• [What you have to do] Output each line of the material exactly as it stands.

• [Extracted entries]

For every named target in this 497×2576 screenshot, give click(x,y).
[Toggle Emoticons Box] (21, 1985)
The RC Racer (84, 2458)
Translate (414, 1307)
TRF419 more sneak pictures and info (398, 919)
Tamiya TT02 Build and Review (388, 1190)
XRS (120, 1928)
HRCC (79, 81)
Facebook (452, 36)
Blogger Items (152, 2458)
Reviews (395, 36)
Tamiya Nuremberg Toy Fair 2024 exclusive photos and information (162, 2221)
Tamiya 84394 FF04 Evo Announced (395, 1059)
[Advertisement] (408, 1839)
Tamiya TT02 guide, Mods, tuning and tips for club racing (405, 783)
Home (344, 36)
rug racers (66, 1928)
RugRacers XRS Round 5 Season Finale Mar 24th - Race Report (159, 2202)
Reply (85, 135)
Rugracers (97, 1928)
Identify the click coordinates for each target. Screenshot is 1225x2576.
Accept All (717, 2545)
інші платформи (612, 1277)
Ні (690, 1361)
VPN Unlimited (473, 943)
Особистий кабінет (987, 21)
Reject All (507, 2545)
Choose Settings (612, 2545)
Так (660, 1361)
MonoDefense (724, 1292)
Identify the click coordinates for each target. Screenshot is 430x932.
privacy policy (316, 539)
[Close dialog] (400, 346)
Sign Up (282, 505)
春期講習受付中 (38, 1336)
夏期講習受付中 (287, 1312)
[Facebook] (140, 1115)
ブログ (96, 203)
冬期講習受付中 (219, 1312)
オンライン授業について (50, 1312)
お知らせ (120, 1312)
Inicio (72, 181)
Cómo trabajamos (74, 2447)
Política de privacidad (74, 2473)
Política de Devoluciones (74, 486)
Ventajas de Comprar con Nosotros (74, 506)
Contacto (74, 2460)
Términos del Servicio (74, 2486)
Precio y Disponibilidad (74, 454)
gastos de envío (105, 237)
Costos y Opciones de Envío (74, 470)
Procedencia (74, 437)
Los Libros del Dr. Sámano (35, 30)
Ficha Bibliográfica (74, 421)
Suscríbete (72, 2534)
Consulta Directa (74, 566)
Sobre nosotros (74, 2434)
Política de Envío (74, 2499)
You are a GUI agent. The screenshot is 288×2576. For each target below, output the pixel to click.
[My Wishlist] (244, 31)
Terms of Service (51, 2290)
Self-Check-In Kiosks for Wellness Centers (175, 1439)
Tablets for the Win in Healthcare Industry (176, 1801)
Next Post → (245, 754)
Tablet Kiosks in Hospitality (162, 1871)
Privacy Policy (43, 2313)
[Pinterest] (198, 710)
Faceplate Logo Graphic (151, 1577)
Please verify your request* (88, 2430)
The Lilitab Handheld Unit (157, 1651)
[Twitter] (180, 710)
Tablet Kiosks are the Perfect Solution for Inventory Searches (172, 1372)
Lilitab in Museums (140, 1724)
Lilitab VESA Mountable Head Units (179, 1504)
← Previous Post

• [Result]
For every named target in this 497×2576 screenshot, give click(x,y).
[Toggle Emoticons Box] (21, 1985)
The RC Racer (84, 2458)
Translate (414, 1307)
TRF419 more sneak pictures and info (398, 919)
Tamiya TT02 Build and Review (388, 1190)
XRS (120, 1928)
HRCC (79, 81)
Facebook (452, 36)
Blogger Items (152, 2458)
Reviews (395, 36)
Tamiya Nuremberg Toy Fair 2024 exclusive photos and information (162, 2221)
Tamiya 84394 FF04 Evo Announced (395, 1059)
[Advertisement] (408, 1839)
Tamiya TT02 guide, Mods, tuning and tips for club racing (405, 783)
Home (344, 36)
rug racers (66, 1928)
RugRacers XRS Round 5 Season Finale Mar 24th - Race Report (159, 2202)
Reply (85, 135)
Rugracers (97, 1928)
Identify the click coordinates for each target. Screenshot is 1225x2576.
Accept All (717, 2545)
інші платформи (612, 1277)
Ні (690, 1361)
VPN Unlimited (473, 943)
Особистий кабінет (987, 21)
Reject All (507, 2545)
Choose Settings (612, 2545)
Так (660, 1361)
MonoDefense (724, 1292)
Identify the click coordinates for each target. Screenshot is 430x932.
privacy policy (316, 539)
[Close dialog] (400, 346)
Sign Up (282, 505)
春期講習受付中 (38, 1336)
夏期講習受付中 (287, 1312)
[Facebook] (140, 1115)
ブログ (96, 203)
冬期講習受付中 (219, 1312)
オンライン授業について (50, 1312)
お知らせ (120, 1312)
Inicio (72, 181)
Cómo trabajamos (74, 2447)
Política de privacidad (74, 2473)
Política de Devoluciones (74, 486)
Ventajas de Comprar con Nosotros (74, 506)
Contacto (74, 2460)
Términos del Servicio (74, 2486)
Precio y Disponibilidad (74, 454)
gastos de envío (105, 237)
Costos y Opciones de Envío (74, 470)
Procedencia (74, 437)
Los Libros del Dr. Sámano (35, 30)
Ficha Bibliográfica (74, 421)
Suscríbete (72, 2534)
Consulta Directa (74, 566)
Sobre nosotros (74, 2434)
Política de Envío (74, 2499)
You are a GUI agent. The screenshot is 288×2576. For each target below, output the pixel to click.
[My Wishlist] (244, 31)
Terms of Service (51, 2290)
Self-Check-In Kiosks for Wellness Centers (175, 1439)
Tablets for the Win in Healthcare Industry (176, 1801)
Next Post → (245, 754)
Tablet Kiosks in Hospitality (162, 1871)
Privacy Policy (43, 2313)
[Pinterest] (198, 710)
Faceplate Logo Graphic (151, 1577)
Please verify your request* (88, 2430)
The Lilitab Handheld Unit (157, 1651)
[Twitter] (180, 710)
Tablet Kiosks are the Perfect Solution for Inventory Searches (172, 1372)
Lilitab in Museums (140, 1724)
Lilitab VESA Mountable Head Units (179, 1504)
← Previous Post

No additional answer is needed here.